Skip to main content Skip to secondary navigation
Main content start

Benjamin Bryant

RELP Cohort: 2016
Social Science Research Scholar, Stanford Woods Institute for the Environment

Ben is a postdoctoral scholar with the Natural Capital Project, a group aiming to mainstream the use of ecosystem services analysis in decision making. He serves as an economist and decision support modeler on the freshwater and terrestrial team, helping to quantify benefits and assess trade-offs using both monetary and multi-criteria approaches. His current work involves incorporating agricultural and livelihood considerations into landscape optimization, and developing and demonstrating tools and guidance to improve the treatment of uncertainty in ecosystem services modeling, land change modeling, and multi-criteria assessment. He has broader research interests in decision making under deep uncertainty, social choice processes, and sustainability issues at the intersection of environment and development.
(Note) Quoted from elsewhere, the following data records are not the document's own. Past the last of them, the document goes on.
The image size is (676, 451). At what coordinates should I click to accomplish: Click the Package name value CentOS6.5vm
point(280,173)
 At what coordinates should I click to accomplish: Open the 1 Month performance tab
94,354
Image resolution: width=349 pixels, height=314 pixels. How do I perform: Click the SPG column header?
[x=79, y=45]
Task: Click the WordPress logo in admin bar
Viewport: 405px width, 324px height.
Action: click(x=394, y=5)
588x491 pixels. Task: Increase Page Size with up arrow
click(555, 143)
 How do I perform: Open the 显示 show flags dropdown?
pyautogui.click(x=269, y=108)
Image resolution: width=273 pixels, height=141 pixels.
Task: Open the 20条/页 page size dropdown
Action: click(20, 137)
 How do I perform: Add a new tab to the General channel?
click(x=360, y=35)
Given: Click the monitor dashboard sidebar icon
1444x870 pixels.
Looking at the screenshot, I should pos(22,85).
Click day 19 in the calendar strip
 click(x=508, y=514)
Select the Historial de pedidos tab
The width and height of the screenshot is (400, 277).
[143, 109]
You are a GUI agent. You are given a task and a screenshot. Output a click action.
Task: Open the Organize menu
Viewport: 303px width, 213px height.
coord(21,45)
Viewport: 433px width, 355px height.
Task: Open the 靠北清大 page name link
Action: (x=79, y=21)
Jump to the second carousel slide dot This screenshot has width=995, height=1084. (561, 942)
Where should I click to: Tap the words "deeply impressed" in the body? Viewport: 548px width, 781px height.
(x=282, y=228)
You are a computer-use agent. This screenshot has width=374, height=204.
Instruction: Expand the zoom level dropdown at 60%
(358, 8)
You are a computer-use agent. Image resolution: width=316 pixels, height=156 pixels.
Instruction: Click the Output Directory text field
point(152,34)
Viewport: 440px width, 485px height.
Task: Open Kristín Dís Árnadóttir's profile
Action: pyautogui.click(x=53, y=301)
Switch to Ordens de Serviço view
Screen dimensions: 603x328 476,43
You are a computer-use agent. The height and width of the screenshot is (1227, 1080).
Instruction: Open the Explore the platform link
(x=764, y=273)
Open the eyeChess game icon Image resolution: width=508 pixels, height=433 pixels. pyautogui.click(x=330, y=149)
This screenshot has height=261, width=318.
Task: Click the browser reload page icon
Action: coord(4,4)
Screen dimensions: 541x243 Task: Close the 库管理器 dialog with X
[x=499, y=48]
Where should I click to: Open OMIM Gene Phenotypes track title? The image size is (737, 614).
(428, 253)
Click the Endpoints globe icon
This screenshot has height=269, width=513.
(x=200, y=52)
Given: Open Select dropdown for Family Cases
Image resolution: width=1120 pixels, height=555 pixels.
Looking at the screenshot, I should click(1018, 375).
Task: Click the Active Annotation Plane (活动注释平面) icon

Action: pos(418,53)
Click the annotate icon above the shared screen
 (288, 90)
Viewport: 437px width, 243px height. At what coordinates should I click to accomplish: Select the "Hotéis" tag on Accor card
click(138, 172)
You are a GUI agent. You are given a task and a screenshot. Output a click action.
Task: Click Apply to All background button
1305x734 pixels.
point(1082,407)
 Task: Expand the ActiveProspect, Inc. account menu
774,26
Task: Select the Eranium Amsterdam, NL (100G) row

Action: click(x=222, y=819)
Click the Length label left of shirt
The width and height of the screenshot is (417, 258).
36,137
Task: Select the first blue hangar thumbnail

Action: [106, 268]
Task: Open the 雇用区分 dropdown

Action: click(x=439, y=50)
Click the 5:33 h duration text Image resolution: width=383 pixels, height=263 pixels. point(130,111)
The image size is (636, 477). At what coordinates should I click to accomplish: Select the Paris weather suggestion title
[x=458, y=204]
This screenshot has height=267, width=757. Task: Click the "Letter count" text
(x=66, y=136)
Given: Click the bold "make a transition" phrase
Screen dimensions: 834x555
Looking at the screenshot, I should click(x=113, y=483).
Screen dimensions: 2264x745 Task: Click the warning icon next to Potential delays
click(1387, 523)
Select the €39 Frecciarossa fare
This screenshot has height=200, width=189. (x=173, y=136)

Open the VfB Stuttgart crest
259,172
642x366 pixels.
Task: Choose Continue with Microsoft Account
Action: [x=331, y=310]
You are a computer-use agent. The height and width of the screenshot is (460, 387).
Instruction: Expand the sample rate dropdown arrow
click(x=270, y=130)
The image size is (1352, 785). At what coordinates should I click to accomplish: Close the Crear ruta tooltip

Ben earned a PhD in Policy Analysis from the Pardee RAND Graduate School within the RAND Corporation think tank, where he completed a dissertation modeling efficiency and equity trade-offs in groundwater markets. While at RAND, he also worked on a variety of energy and environmental issues, including the interaction of climate and development patterns on wildfire risk, and techniques for decision making under poorly characterized (deep) uncertainty. He also holds a BS in mathematics from Harvey Mudd College, with significant coursework in engineering as well as political and ethical philosophy. Immediately prior to joining NatCap, he was a country economist examining program design and conducting cost-benefit analyses for large grants made by the Millennium Challenge Corporation, a US government international development agency.